=== 出題 1 ===
福島産農産品の販売支援についての本文で、ネット販売の売り上げが縮小し始めたのは震災からどれくらい後か。
=== 出題 2 ===
福島産農産品の販売支援についての本文を、最後の文の後から書き継げ。

=== 本文 ===
------

福島産農産品をストーリーとともに売り出す力(中)

風評被害で困っている福島県の農業者を支援するため、彼らの農産品を自社のブログとネットショッピングを駆使しながら、販売の支援をしてきた二本松市の任意団体・がんばろう福島、農業者等の会(現在はNPO法人)。当初の売り上げは想像以上の伸びをみせたが、震災から2カ月後を境に段々と縮小してきた。代表の齊藤登さん(53)は、企業や消費者団体が首都圏で開催するようになった復興のイベントに打って出る。(取材・まとめ/窪田新之助)

 震災から時間が経つと、支援してくれる人たちは満足してしまうんですよね。「農産品を買って福島を助けた」と。それでネット販売は段々と落ちていった。そんな時、イベントの話が持ち掛けられたんです。

------

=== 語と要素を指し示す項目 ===
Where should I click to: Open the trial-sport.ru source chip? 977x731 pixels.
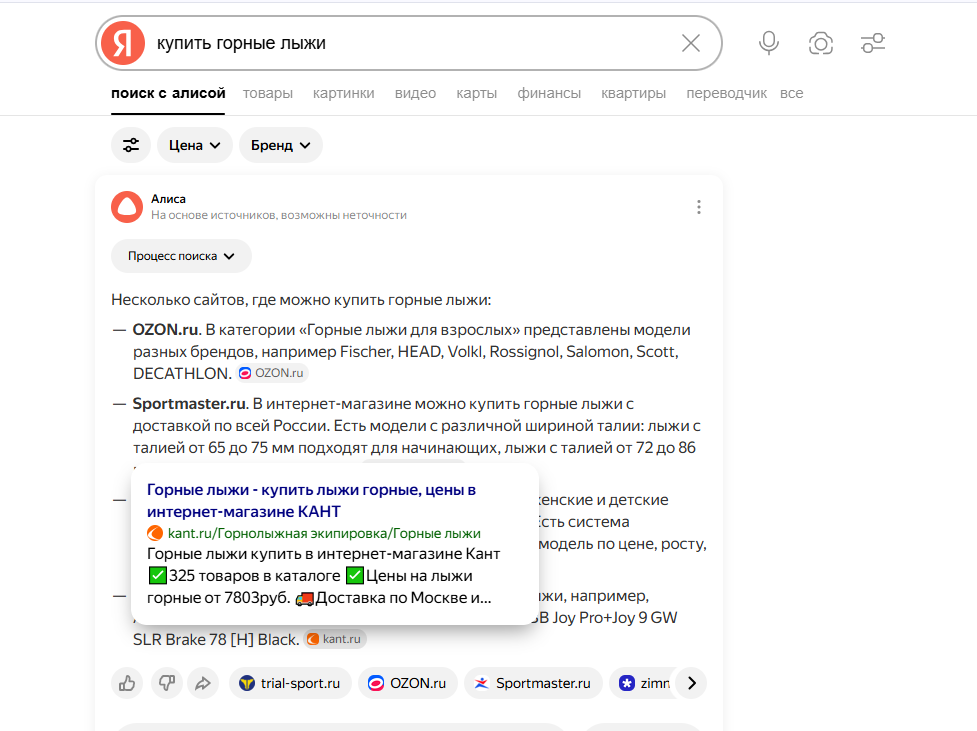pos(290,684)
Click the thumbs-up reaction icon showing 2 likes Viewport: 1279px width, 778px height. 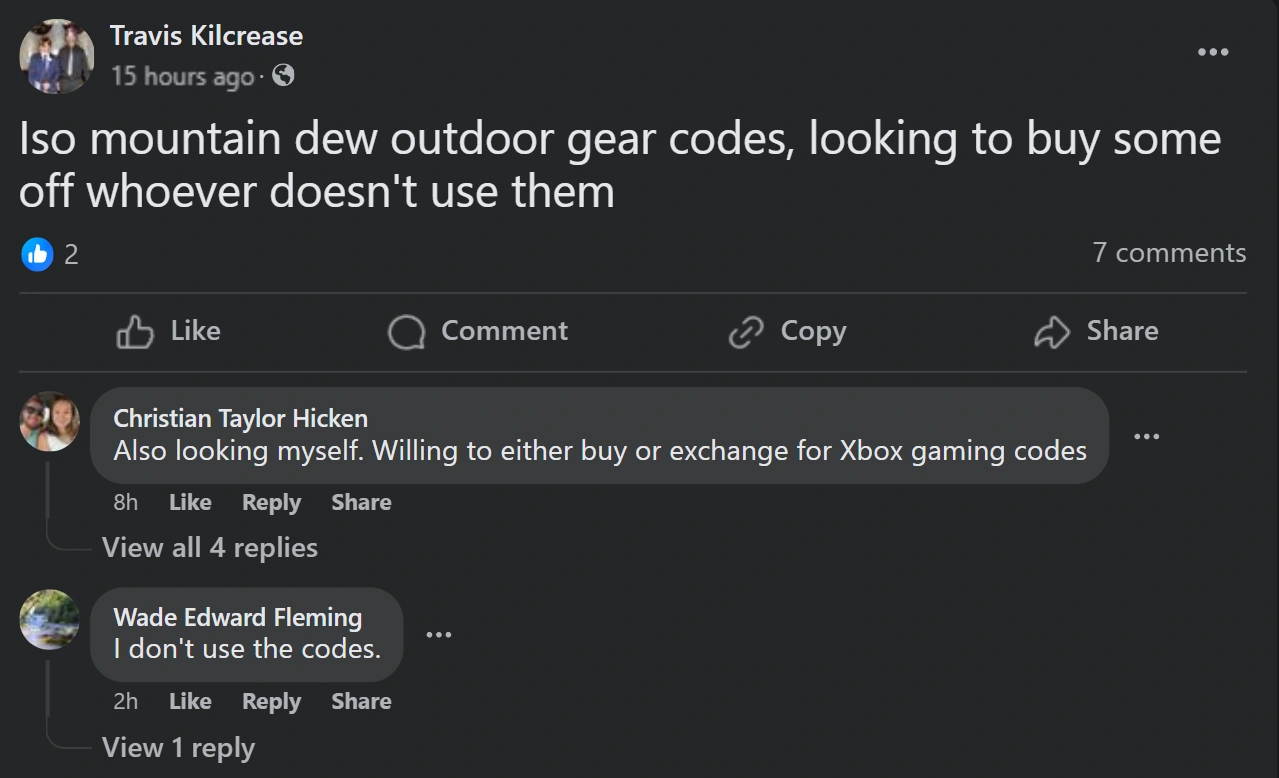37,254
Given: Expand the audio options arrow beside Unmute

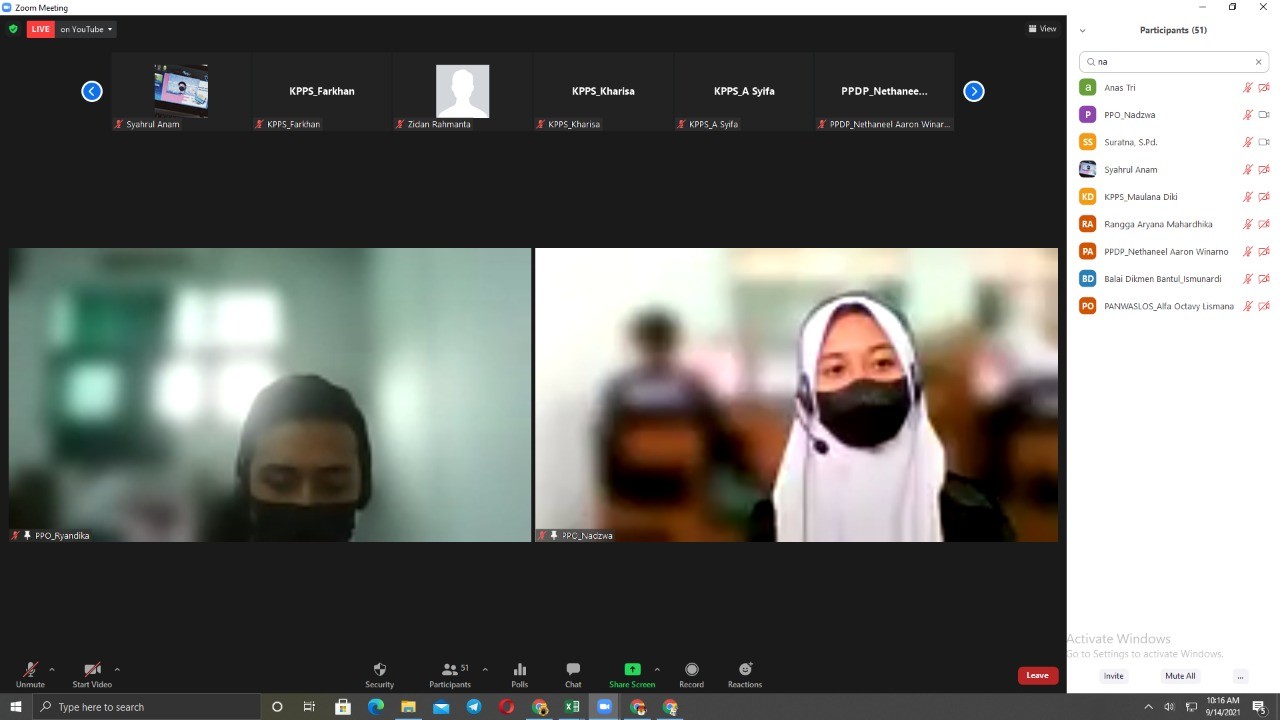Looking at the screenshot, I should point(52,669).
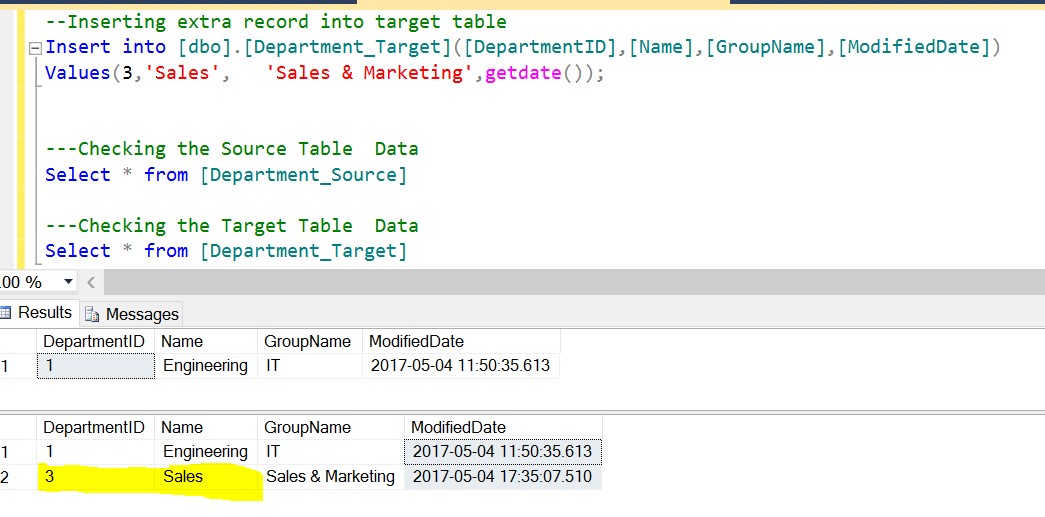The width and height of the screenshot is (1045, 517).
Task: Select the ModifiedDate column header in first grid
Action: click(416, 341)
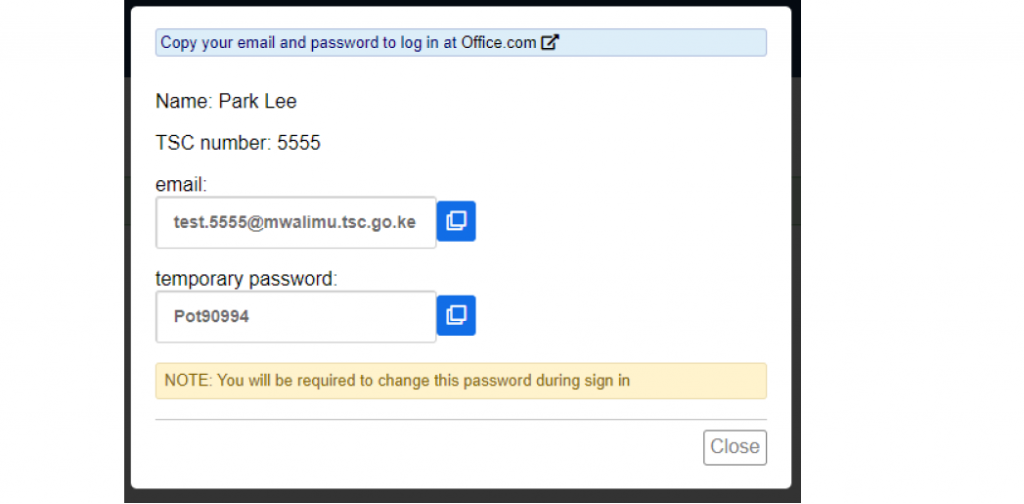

------

=== 解答 1 ===
震災から2カ月後

=== 解答 2 ===
 首都圏のあちこちに出向きました。イベント前日の夕方に会員のところを回り、野菜や果物を集荷する。そのまま東北自動車道に乗り、東京に近い埼玉県の蓮田サービスエリアで車中仮眠。早朝から店頭で作業を始めていました。お金がないから、最初は私が何でも一人でやっていましたよ。でも、50歳だから体力的にはきつかった。


ボランティア精神に富んだ人々

 やがて一人ではなくなる。イベント活動を続けているうち、どこからともなくボランティアとして協力したい人々が集まってきたのである。

 イベントをやっていて気づいたことがあります。それは、若者の中には被災地のために何かをしたいという人が多いこと。特に女性にボランティアの志願者が多い。まあ、店頭には僕みたいなおじさんが立つより、若い女性にいてもらった方がいいですから。やがて福島から野菜や果樹を持って来れば、放っておいても彼女たちが売ってくれるようになりました。これは本当に助かりましたね。

 それから、カトリック教会の敷地内にも店を出させてもらうことになったんです。定期的な販売ができるとあって、これもありがたい。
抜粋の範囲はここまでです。